EXERCISE DIRECTIONS: Search the records for the string "computer", then copy each line that has it.

Saved entries:
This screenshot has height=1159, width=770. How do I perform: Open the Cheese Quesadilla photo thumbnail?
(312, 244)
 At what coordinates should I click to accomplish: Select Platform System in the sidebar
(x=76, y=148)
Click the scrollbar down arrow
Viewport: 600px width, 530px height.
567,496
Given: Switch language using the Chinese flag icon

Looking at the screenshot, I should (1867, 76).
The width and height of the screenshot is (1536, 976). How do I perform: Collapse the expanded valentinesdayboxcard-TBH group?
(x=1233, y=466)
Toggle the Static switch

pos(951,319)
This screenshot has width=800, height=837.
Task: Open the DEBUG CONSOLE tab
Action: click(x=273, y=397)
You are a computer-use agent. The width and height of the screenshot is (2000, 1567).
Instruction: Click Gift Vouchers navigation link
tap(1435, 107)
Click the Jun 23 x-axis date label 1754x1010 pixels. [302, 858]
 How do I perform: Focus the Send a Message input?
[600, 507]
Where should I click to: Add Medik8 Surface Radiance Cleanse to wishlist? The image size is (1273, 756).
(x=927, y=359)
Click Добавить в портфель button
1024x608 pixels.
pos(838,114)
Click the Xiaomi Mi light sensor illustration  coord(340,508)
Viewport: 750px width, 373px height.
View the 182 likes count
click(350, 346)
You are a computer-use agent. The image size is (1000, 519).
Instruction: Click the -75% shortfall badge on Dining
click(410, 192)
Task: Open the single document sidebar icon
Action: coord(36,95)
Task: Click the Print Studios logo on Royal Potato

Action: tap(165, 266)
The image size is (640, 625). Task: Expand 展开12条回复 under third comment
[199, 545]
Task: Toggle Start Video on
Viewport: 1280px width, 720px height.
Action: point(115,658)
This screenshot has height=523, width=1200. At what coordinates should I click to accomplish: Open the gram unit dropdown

RESPONSE FOR THIS EXERCISE:
You are a computer-use agent. The width and height of the screenshot is (2000, 1567).
You are a computer-use agent. The image size is (1000, 519).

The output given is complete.